China’s microchip breakthrough, if confirmed, will propel the country’s economy further and establish it as a key chip producer globally.

The announcement of Huawei’s new Mate 60 Pro, its first 5G-capable smartphone in nearly three years, defied the US sanction (imposed in October 2022) that was designed to limit the company’s production without Western help. 

The October 2022 sanctions were reminiscent of the US sanctions imposed on ZTE in 2018, which pushed ZTE to the brink of bankruptcy.

According to a 2023 report by the Center for Strategic and International Studies (CSIS), this was a turning point in China’s strategic thinking when it came to the semiconductor industry. The 2018 sanctions highlighted China’s technological dependence on the US and its allies, with this being reinforced following the recent wave of sanctions in 2022. The need for technological independence seems to have been years in the making.

How sanctions have influenced semiconductors

China has been a long-time and prominent player in the semiconductor industry, with giant companies such as Alibaba, Baidu, and Semiconductor Manufacturing International Corporation (SMIC). Investment in semiconductors has allowed China to ascertain global leadership in themes like 5G, artificial intelligence (AI), and e-commerce.

However, the US announced sanctions that would limit China’s access to Western semiconductor technology and curb its development of advanced microchips. “The sanctions were expected to pull back China’s progress by several years,” says Josep Bori, Director of GlobalData’s Thematic Intelligence.

The global chip shortage

The onset of the Covid-19 pandemic in 2020 disrupted the semiconductor supply chain, leading to a global chip shortage. The supply chain crumbled under the demand for remote work-enabling computer equipment and the increase in interest in 5G and cloud-based services. 

China was not immune to this, and things got worse in October of 2022 when the US sanctions rolled in. The US sought to cripple China’s ability to purchase and produce advanced chips, fearing that the chip-integrated AI systems would welcome a new era of surveillance equipment and weapons. Japan and the Netherlands allied with the US in December 2022, with industry-leading suppliers such as ASML prohibited from selling its most advanced technology to China. 

The semiconductor export ban posed a risk to the future of the Chinese economy. The China Semiconductor Industry Association (CSIA) opposes the US-led alliance, arguing that the sanctions will harm the domestic and global semiconductor industry. Chinese advanced chip giants such as SMIC and Yangtze Memory Technologies were starting to feel the effects of this.

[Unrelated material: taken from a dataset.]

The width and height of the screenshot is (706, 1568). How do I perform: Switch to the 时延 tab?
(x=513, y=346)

UNISOC, a Chinese firm specialising in mobile chipsets, pivoted to focus on the production of less advanced chips to combat the effects of the sanctions.

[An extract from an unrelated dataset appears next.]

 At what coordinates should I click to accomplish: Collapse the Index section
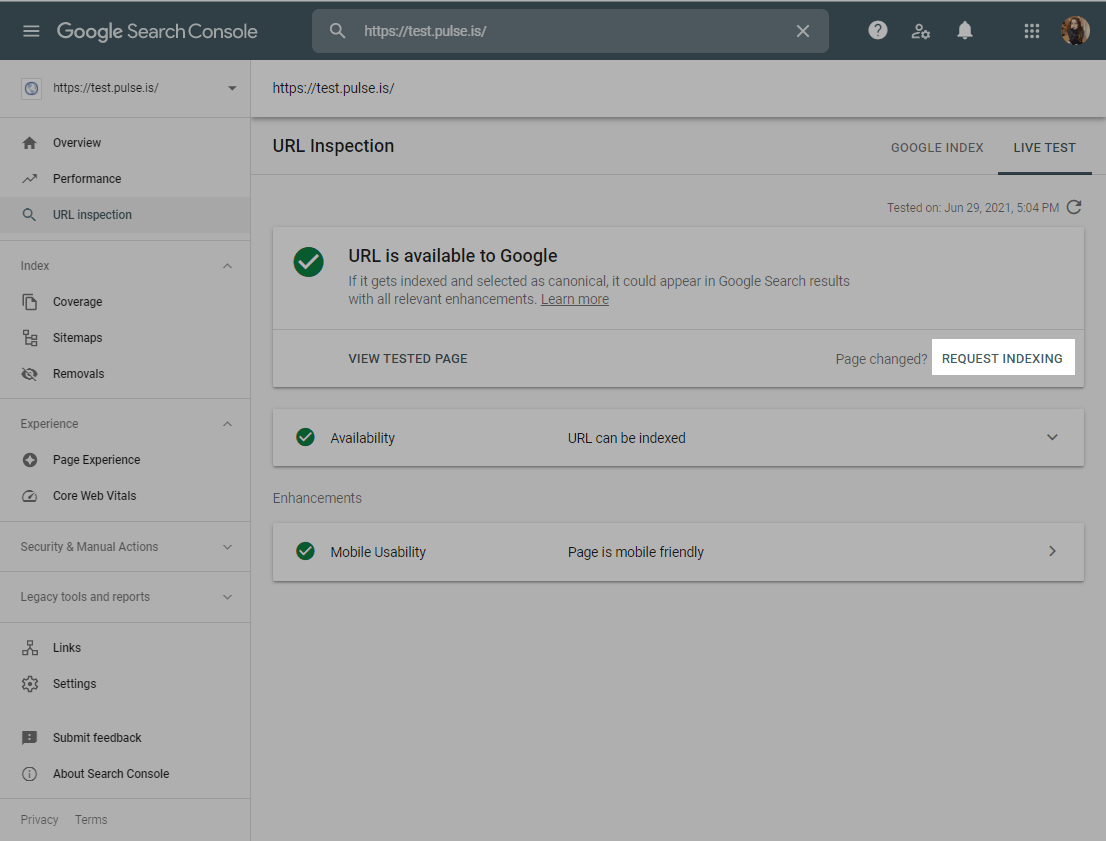(x=227, y=266)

A light at the end of the tunnel

Huawei’s Mate 60 Pro, released in August 2023, utilises a Kirin 9000S 7 nanometer (nm) microchip, reportedly made by SMIC.

This raises several questions. First, whether China broke US sanctions or made a breakthrough in domestic chip production? Second, what level of government subsidies were required to compensate SMIC for manufacturing a 7 nm chip using legacy ASML’s deep ultraviolet (DUV) lithography systems, which can only achieve prohibitively low yields at that level of miniaturization? In other words, how economically sustainable is the engineering feat achieved by SMIC?

While the US investigates how this happened; it may be that the US sanctions served as a catalyst for self-reliance within the Chinese semiconductor industry. If China can successfully produce chips domestically, free from Western help, it could have profound implications for the future of the Chinese economy and the ongoing US-China tech war. China would not only reduce spending on semiconductor imports but speed up the progress of its domestic industries, from automobiles to consumer electronics.

With that said, China’s microchip is reportedly not as advanced as those produced by the likes of Taiwan Semiconductor Manufacturing Company (TSMC) and Samsung Electronics, which produce 3nm and 4nm chips. A breakthrough like this will enable it to bridge the technological gap that the US is determined to maintain, positioning China as a world leader in chip production.